***** Records shown

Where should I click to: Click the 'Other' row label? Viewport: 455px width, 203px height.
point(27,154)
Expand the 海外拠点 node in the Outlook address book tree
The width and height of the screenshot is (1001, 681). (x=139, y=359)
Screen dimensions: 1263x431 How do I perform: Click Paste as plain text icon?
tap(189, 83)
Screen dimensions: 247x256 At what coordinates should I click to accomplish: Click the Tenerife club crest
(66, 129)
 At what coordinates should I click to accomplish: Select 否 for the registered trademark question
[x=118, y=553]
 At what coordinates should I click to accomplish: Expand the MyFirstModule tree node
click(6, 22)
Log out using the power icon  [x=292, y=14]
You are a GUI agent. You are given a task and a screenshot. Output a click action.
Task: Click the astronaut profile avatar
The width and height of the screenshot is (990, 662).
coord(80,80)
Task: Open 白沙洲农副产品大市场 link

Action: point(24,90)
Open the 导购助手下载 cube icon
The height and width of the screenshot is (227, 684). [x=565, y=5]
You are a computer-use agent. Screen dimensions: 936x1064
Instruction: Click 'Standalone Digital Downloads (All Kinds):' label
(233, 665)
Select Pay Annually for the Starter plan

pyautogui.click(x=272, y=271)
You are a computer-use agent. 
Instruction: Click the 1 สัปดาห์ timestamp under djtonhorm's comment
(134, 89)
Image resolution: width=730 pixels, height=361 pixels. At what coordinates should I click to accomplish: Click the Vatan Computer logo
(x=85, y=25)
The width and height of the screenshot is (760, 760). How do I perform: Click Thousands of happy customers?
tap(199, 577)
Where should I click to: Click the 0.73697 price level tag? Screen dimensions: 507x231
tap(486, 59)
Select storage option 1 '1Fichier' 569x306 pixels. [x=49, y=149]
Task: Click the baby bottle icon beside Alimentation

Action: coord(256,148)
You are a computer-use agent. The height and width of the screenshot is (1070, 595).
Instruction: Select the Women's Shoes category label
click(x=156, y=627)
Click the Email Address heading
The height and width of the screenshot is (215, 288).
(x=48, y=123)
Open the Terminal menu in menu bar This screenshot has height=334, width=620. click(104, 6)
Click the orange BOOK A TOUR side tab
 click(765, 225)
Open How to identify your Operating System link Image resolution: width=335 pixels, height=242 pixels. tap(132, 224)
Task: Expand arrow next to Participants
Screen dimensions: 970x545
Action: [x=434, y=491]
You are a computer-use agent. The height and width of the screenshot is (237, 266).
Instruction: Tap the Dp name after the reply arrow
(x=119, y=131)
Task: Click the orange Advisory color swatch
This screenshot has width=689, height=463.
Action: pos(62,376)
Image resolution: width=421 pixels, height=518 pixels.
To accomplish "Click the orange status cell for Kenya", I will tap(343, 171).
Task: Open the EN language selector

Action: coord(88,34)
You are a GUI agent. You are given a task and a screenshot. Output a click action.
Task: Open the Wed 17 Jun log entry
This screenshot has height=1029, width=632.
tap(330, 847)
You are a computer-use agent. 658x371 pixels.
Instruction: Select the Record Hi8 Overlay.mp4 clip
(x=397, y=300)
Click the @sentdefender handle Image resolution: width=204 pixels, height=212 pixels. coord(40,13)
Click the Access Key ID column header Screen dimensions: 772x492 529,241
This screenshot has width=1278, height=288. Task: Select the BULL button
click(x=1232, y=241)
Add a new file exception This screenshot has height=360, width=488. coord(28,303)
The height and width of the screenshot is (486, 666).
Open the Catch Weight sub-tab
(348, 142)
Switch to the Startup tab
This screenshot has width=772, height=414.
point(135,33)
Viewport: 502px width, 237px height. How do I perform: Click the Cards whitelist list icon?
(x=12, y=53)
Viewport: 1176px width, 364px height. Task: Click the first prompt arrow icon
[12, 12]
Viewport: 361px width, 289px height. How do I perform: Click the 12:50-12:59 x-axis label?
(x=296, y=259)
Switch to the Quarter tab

**********

▶ _Task item_
From the first line to the last, reproduce the data above exactly.

▶ _Final answer_
Where should I click to: Click the 'Other' row label? Viewport: 455px width, 203px height.
point(27,154)
Expand the 海外拠点 node in the Outlook address book tree
The width and height of the screenshot is (1001, 681). (x=139, y=359)
Screen dimensions: 1263x431 How do I perform: Click Paste as plain text icon?
tap(189, 83)
Screen dimensions: 247x256 At what coordinates should I click to accomplish: Click the Tenerife club crest
(66, 129)
 At what coordinates should I click to accomplish: Select 否 for the registered trademark question
[x=118, y=553]
 At what coordinates should I click to accomplish: Expand the MyFirstModule tree node
click(6, 22)
Log out using the power icon  [x=292, y=14]
You are a GUI agent. You are given a task and a screenshot. Output a click action.
Task: Click the astronaut profile avatar
The width and height of the screenshot is (990, 662).
coord(80,80)
Task: Open 白沙洲农副产品大市场 link

Action: point(24,90)
Open the 导购助手下载 cube icon
The height and width of the screenshot is (227, 684). [x=565, y=5]
You are a computer-use agent. Screen dimensions: 936x1064
Instruction: Click 'Standalone Digital Downloads (All Kinds):' label
(233, 665)
Select Pay Annually for the Starter plan

pyautogui.click(x=272, y=271)
You are a computer-use agent. 
Instruction: Click the 1 สัปดาห์ timestamp under djtonhorm's comment
(134, 89)
Image resolution: width=730 pixels, height=361 pixels. At what coordinates should I click to accomplish: Click the Vatan Computer logo
(x=85, y=25)
The width and height of the screenshot is (760, 760). How do I perform: Click Thousands of happy customers?
tap(199, 577)
Where should I click to: Click the 0.73697 price level tag? Screen dimensions: 507x231
tap(486, 59)
Select storage option 1 '1Fichier' 569x306 pixels. [x=49, y=149]
Task: Click the baby bottle icon beside Alimentation

Action: coord(256,148)
You are a computer-use agent. The height and width of the screenshot is (1070, 595).
Instruction: Select the Women's Shoes category label
click(x=156, y=627)
Click the Email Address heading
The height and width of the screenshot is (215, 288).
(x=48, y=123)
Open the Terminal menu in menu bar This screenshot has height=334, width=620. click(104, 6)
Click the orange BOOK A TOUR side tab
 click(765, 225)
Open How to identify your Operating System link Image resolution: width=335 pixels, height=242 pixels. tap(132, 224)
Task: Expand arrow next to Participants
Screen dimensions: 970x545
Action: [x=434, y=491]
You are a computer-use agent. The height and width of the screenshot is (237, 266).
Instruction: Tap the Dp name after the reply arrow
(x=119, y=131)
Task: Click the orange Advisory color swatch
This screenshot has width=689, height=463.
Action: pos(62,376)
Image resolution: width=421 pixels, height=518 pixels.
To accomplish "Click the orange status cell for Kenya", I will tap(343, 171).
Task: Open the EN language selector

Action: coord(88,34)
You are a GUI agent. You are given a task and a screenshot. Output a click action.
Task: Open the Wed 17 Jun log entry
This screenshot has height=1029, width=632.
tap(330, 847)
You are a computer-use agent. 658x371 pixels.
Instruction: Select the Record Hi8 Overlay.mp4 clip
(x=397, y=300)
Click the @sentdefender handle Image resolution: width=204 pixels, height=212 pixels. coord(40,13)
Click the Access Key ID column header Screen dimensions: 772x492 529,241
This screenshot has width=1278, height=288. Task: Select the BULL button
click(x=1232, y=241)
Add a new file exception This screenshot has height=360, width=488. coord(28,303)
The height and width of the screenshot is (486, 666).
Open the Catch Weight sub-tab
(348, 142)
Switch to the Startup tab
This screenshot has width=772, height=414.
point(135,33)
Viewport: 502px width, 237px height. How do I perform: Click the Cards whitelist list icon?
(x=12, y=53)
Viewport: 1176px width, 364px height. Task: Click the first prompt arrow icon
[12, 12]
Viewport: 361px width, 289px height. How do I perform: Click the 12:50-12:59 x-axis label?
(x=296, y=259)
Switch to the Quarter tab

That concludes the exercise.